Not only are we in agreement with the findings of the ITAT but under no circumstances can it be contended that the said findings are vitiated on the ground of perversity or error apparent on the face of the record requiring our interference in this Appeal. It is important to note that it is only on the ground that the manufacturing activity of the Assessee had ceased that the Assessing Officer disallowed the said deduction. Even the Assessing Officer came to a finding that otherwise this deduction would be allowable to the Assessee Company under the provisions of section 35DDA of the Act. As noted above, this finding of the Assessing Officer and the CIT (Appeals) regarding closure of business of the Assessee Company has been reversed by the ITAT in the impugned order.
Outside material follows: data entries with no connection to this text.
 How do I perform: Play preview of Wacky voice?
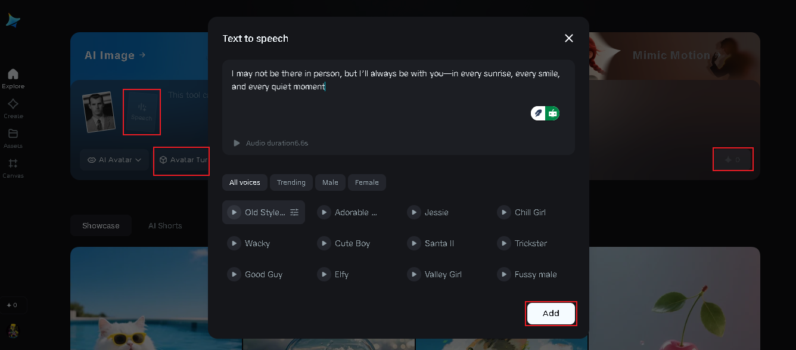pyautogui.click(x=234, y=243)
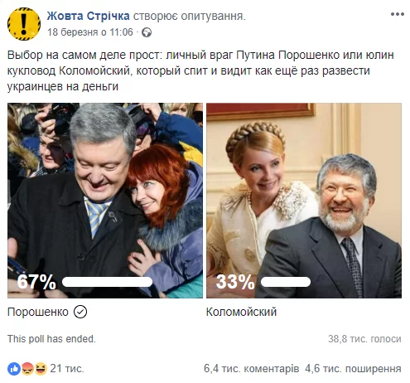Screen dimensions: 410x383
Task: Open the right poll option photo
Action: pos(304,201)
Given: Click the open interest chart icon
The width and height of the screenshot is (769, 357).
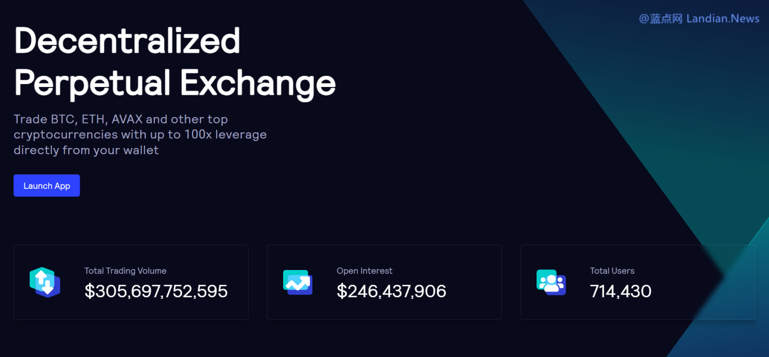Looking at the screenshot, I should click(x=298, y=283).
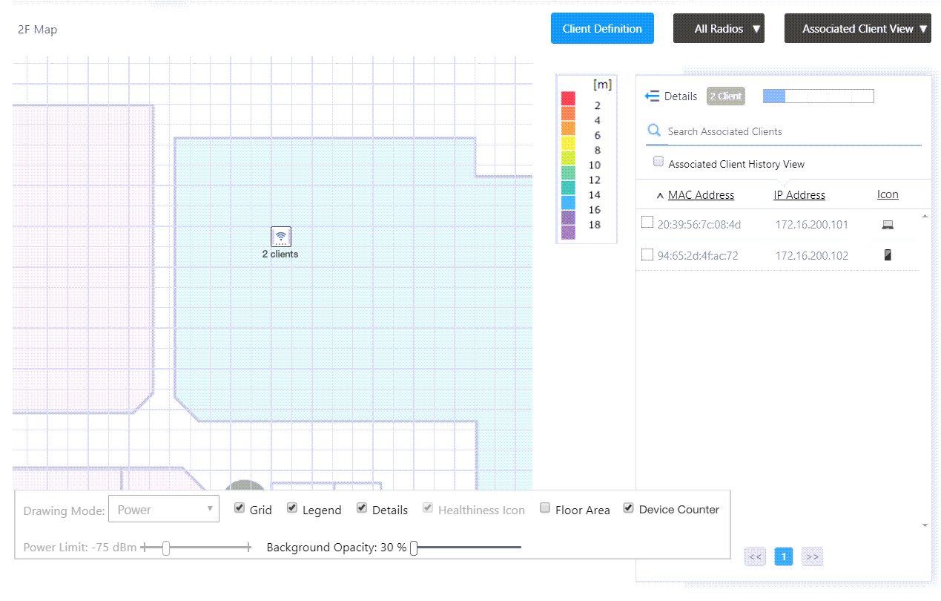Sort by IP Address column header
Image resolution: width=941 pixels, height=601 pixels.
click(x=799, y=195)
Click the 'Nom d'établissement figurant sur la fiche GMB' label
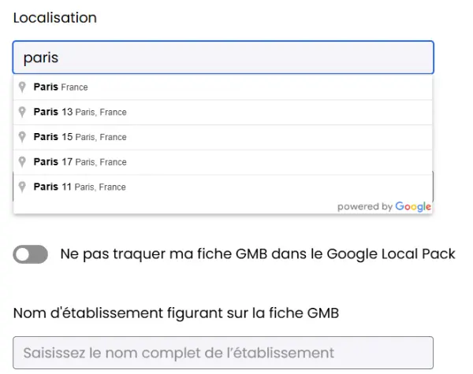Screen dimensions: 473x374 point(176,313)
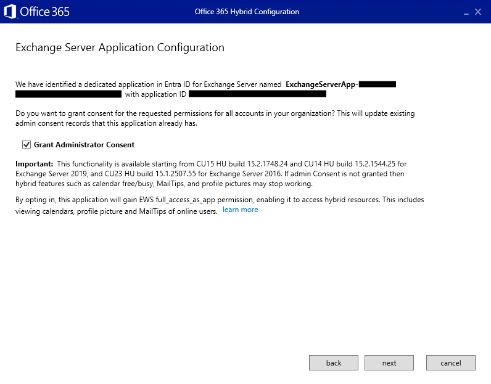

In view thereof, there is no justification for denying the said deduction to the Assessee Company and granting the same as per the provisions of section 35DDA of the Act. In this view of the matter, the order of the ITAT cannot be faulted on any ground. 8. In view of what we have held in this judgment, we do not find that this Appeal raises any substantial question of law as projected by the learned counsel appearing on behalf of the Appellant. The Appeal is accordingly dismissed. No order as to costs.